Pentagon Proposal to Disguise Military Spies as Civilian Businessmen

Apr 26, 2012 | WAR: By Design

Pentagon building representing military clandestine operations and intelligence expansion

Pentagon Pushes for Military Operatives Under Commercial Cover

The Pentagon submitted a formal proposal to Congress seeking expanded legal authority that would allow U.S. military personnel to operate overseas under the guise of civilian business activities. The proposal, part of a broader wish list of revised legal authorities, would permit the Department of Defense to conduct revenue-generating commercial operations as cover for clandestine military missions abroad.

According to documentation first reported by Inside Defense, the Pentagon justified the request by citing the evolving nature of operations against al-Qaeda affiliates and other threats. Officials argued that small-scale clandestine military operations had become routine in preparing the battlefield against terrorist networks and their sponsors, and that commercial cover would serve as a protective measure for troops engaged in these hazardous assignments.

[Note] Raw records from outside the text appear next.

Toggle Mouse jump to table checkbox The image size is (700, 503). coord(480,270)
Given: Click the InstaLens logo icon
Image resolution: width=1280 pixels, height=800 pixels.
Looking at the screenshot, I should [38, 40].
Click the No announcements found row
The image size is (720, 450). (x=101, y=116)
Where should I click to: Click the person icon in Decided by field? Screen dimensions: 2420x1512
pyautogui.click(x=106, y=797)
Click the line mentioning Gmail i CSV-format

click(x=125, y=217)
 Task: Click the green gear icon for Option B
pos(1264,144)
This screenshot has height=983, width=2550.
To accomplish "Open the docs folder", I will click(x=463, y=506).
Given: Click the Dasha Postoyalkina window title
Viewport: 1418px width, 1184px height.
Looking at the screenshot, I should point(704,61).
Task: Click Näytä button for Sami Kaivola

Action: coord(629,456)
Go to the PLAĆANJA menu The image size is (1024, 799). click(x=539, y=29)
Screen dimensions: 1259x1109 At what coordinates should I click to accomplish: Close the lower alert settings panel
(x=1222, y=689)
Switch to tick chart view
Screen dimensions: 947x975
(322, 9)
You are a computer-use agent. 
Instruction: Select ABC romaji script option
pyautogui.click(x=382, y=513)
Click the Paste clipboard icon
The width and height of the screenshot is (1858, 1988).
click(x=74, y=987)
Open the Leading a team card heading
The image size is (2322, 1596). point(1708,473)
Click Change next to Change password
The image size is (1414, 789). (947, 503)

Restructuring Intelligence Oversight

Beyond the commercial cover provision, the proposal included a significant bureaucratic shift that carried substantial implications. Authority over the Defense Department’s human intelligence operations, traditionally held by the Defense Intelligence Agency, would transfer to the Undersecretary of Defense for Intelligence. At the time, that position was held by Michael Vickers, a well-known advocate for transforming special operations forces into elite intelligence operatives.

This restructuring would effectively concentrate control over an expanded clandestine military apparatus under a single senior Pentagon official, raising questions about the scope and oversight of such activities.

Risks to Civilian Populations and Legitimate Business

Critics raised a fundamental concern: once legitimate commercial activities become plausible fronts for military espionage, foreign governments would have reason to treat ordinary businesspeople as potential intelligence assets. This would expose civilians with no military connections to surveillance, detention, or worse while operating abroad.

The concern paralleled the backlash that followed the CIA’s use of a Pakistani doctor conducting a vaccination program to collect DNA intelligence during the hunt for Osama bin Laden. Medical aid organizations strongly objected, noting that entangling civilian humanitarian work with intelligence operations endangered the entire aid community by destroying trust.

The Pentagon acknowledged the sensitivity of the program, promising to provide additional classified briefings to the armed services committees. The proposal highlighted the increasingly blurred boundary between military operations and civilian life in the era of global counterterrorism, and the difficult tradeoffs that emerge when national security imperatives collide with the safety of private citizens abroad.